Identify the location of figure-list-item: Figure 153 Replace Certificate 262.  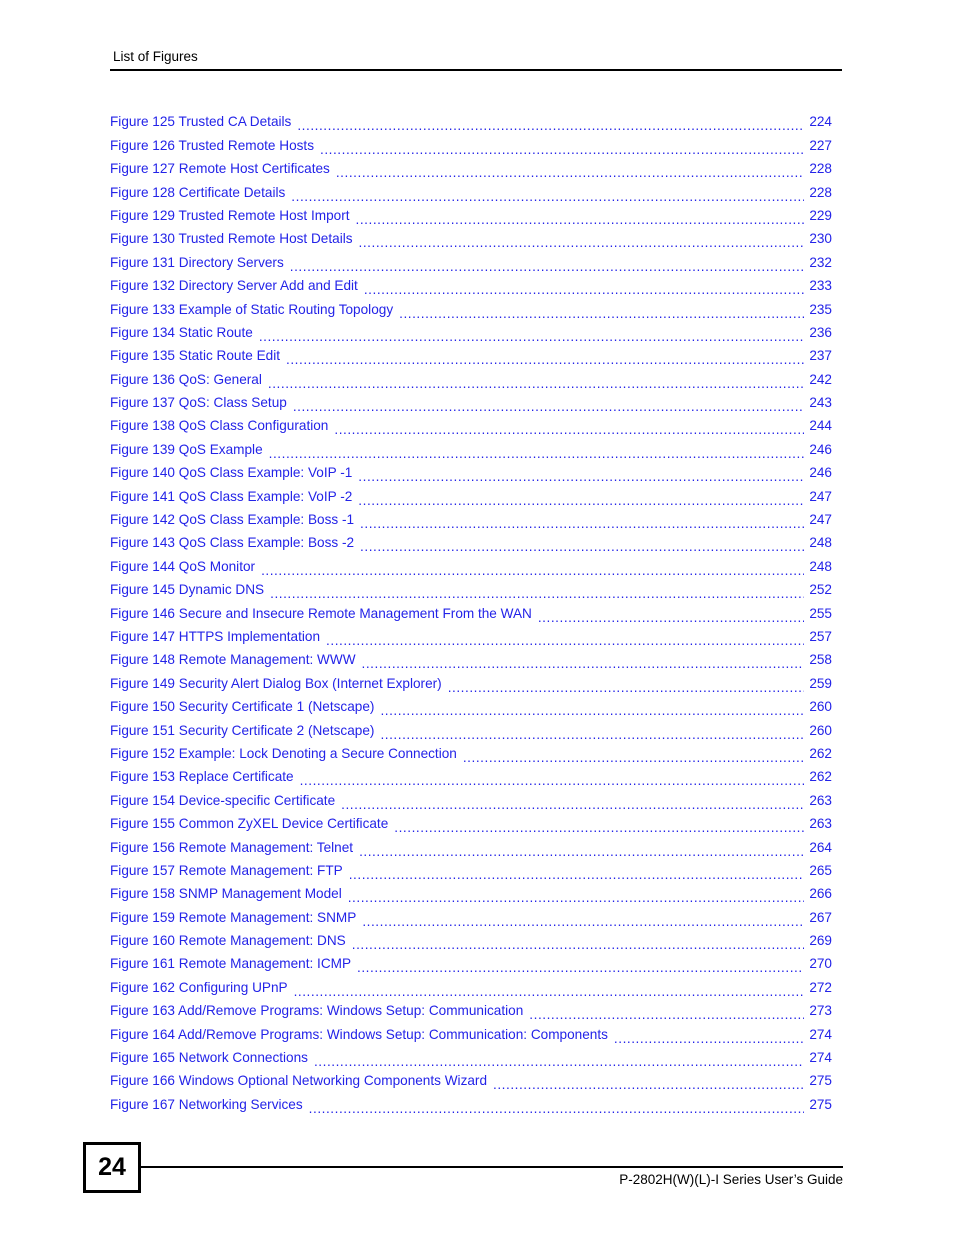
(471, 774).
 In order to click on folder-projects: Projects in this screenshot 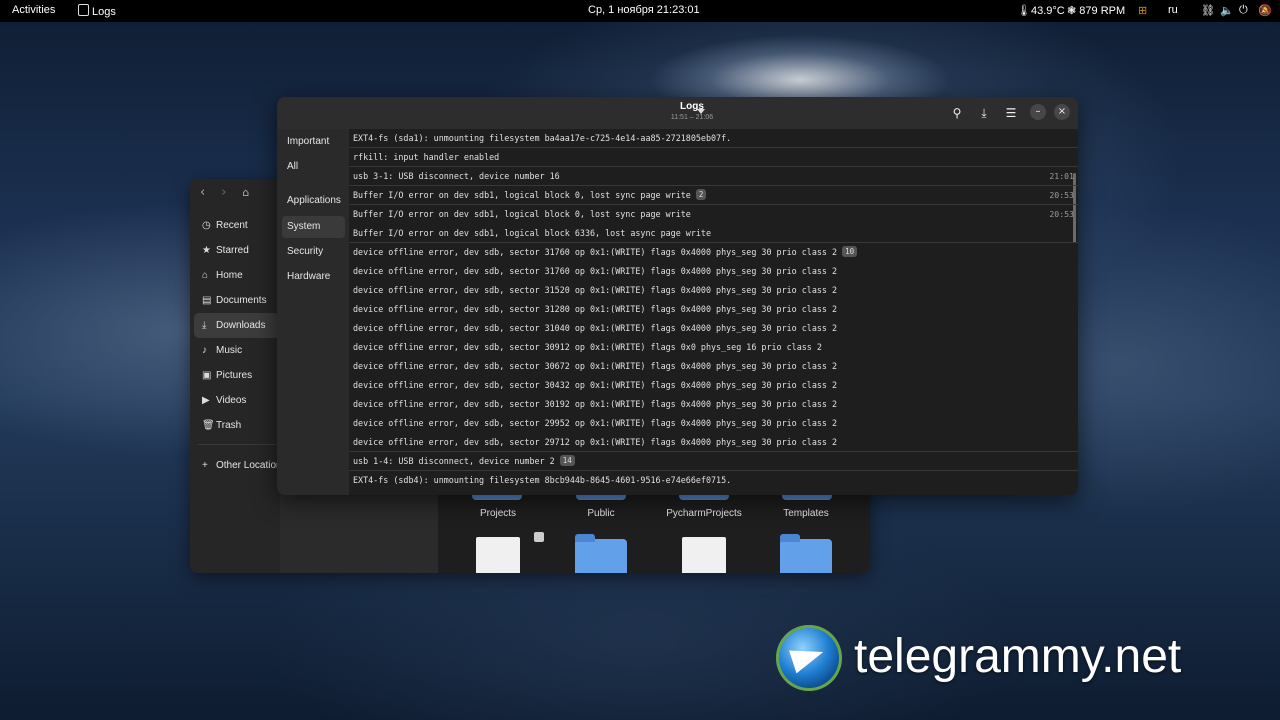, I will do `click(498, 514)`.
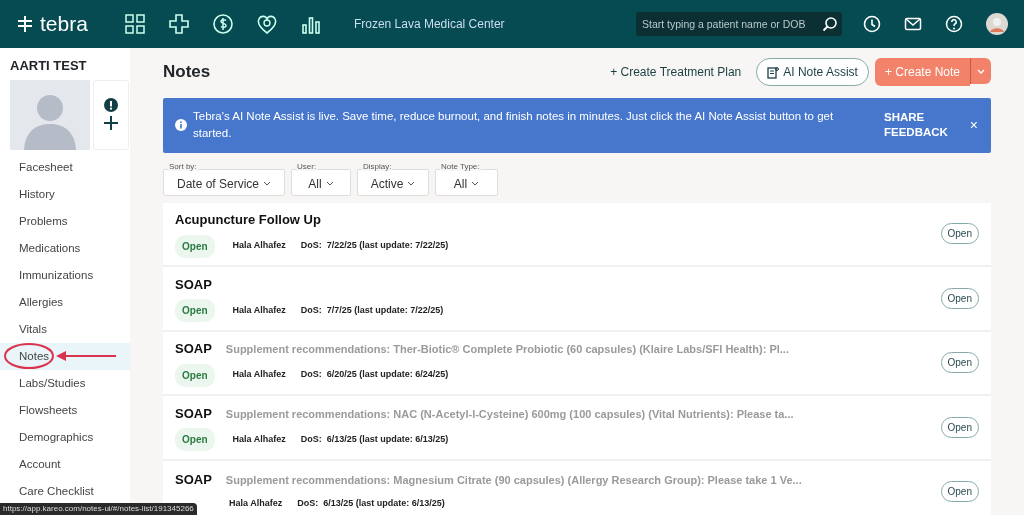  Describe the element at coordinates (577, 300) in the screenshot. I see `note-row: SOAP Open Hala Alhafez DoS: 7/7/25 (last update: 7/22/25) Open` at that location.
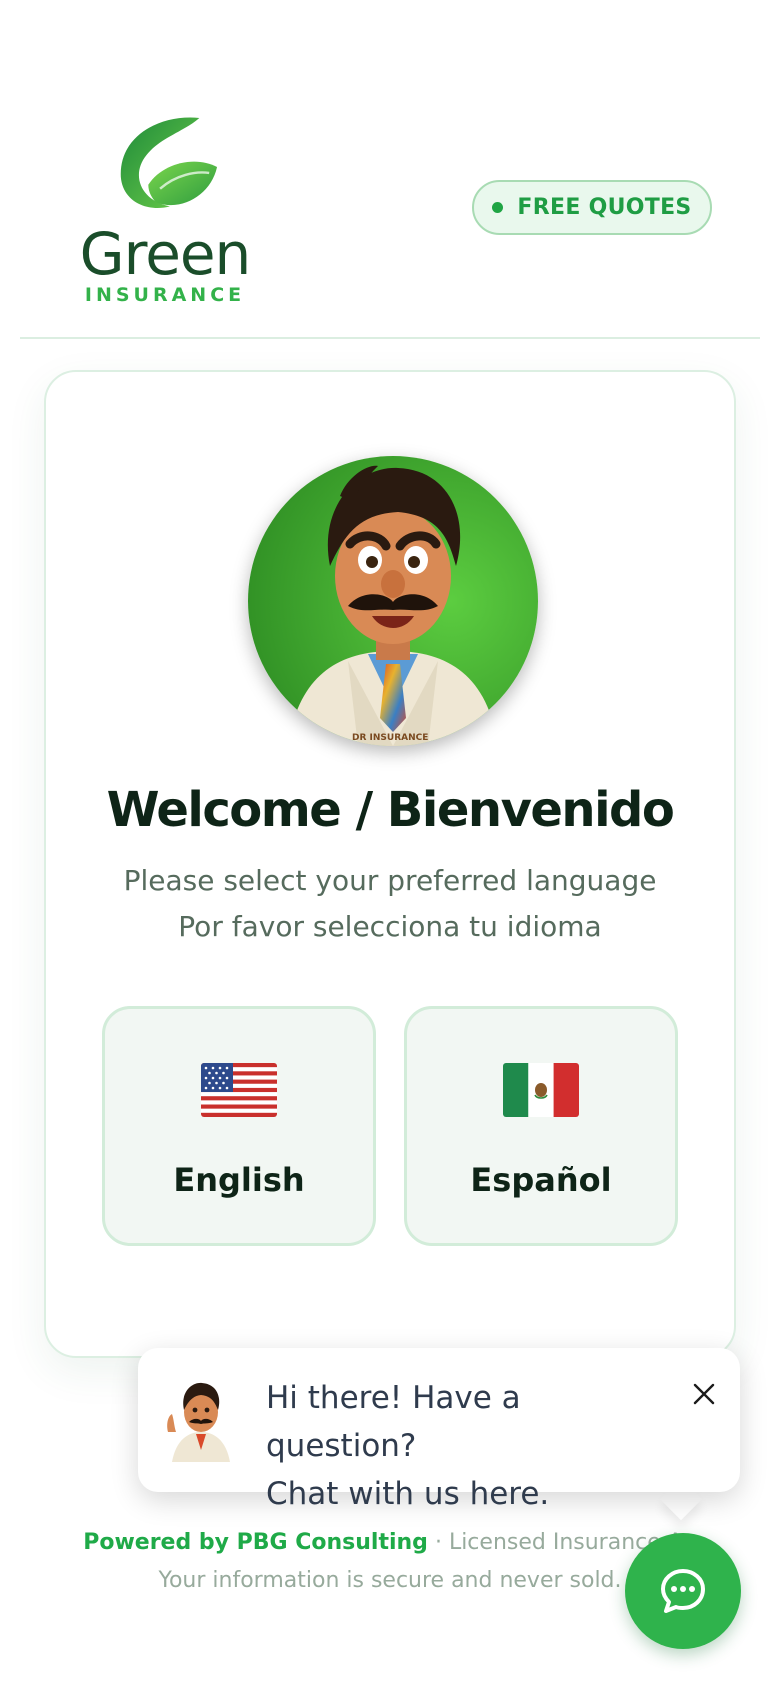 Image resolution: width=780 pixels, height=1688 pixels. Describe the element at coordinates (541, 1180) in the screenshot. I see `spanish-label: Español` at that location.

#####

**Problem details**
Duplicate the data from its first line up to and including the line containing "(471, 774).", and omit the pictures from your copy.

**Answer section**
Identify the location of figure-list-item: Figure 153 Replace Certificate 262.  
(471, 774).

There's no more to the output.